# ACPI!!!!!!!

## blamothe

i am trying to get any power management system to work with my computer.  my bios supports bot apm and acpi.  i can put my computer to sleep with apm, but i can't call it back from sleep, so its basically useless.  i have been trying to get acpi working, but no dice.  i have acpi compiled in my kernel (gentoo-sources 2.4.20) with all of the options selected but toshiba laptop extras.  i also have acpid installed, but for some reason, i have no /proc/sys/acpi.  all of the acpi howtos that i've seen say that if you don't have that, then you didn't configure the kernel correctly, but i have no idea what i have done wrong.  can anyone help?  thanks.

----------

## taskara

what's your system and what kernel are you running? I haven't gotten acpi to work properly.. all kernels bar vanilla seem to crash it or stop something from working :S

----------

## metalac

go to http://acpi.sf.net and get the newest acpi patch for your kernel and patch the existing kernel recompile and see what happens

----------

## taskara

 *metalac wrote:*   

> go to http://acpi.sf.net and get the newest acpi patch for your kernel and patch the existing kernel recompile and see what happens

 

isn't that the latest acpi included in 2.5.70 ? and 2.4.21-rc8 ?

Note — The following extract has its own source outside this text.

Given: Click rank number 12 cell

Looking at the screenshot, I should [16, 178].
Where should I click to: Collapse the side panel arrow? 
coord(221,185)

or do u have to patch it manually?

----------

## blamothe

i am running gentoo-sources 2.4.20. i will go get the new patch when i have time, i didn't think the gentoo kernel was out of date.  thanks for the help.  i will report back with the results.

----------

## bi3l

Do you have /proc/acpi ? 

If so, then echo /proc/acpi/sleep will give you the sleep modes supported by your system.

Then, try:

echo x > /proc/acpi/sleep

where x is the sleep mode number.

----------

## nabla

I had the same problem, when I compiled ACPI AND APM in my kernel. 

After recompiling the kernel with ACPI but without APM, ACPI worked like a charm.

cu

----------

## int1

Try ac-sources, Alan Cox integrates the latest ACPI patch into his kernel tree.  It works great on my Dell Inspiron 8500.

Also, as was previously said, don't enable APM when you use ACPI.

int1

----------

## graybeard

 *Quote:*   

> 
> 
> If so, then echo /proc/acpi/sleep will give you the sleep modes supported by your system. 
> 
> 

 

well actually it would be:

```

cat /proc/acpi/sleep

```

 :Smile: 

dan

----------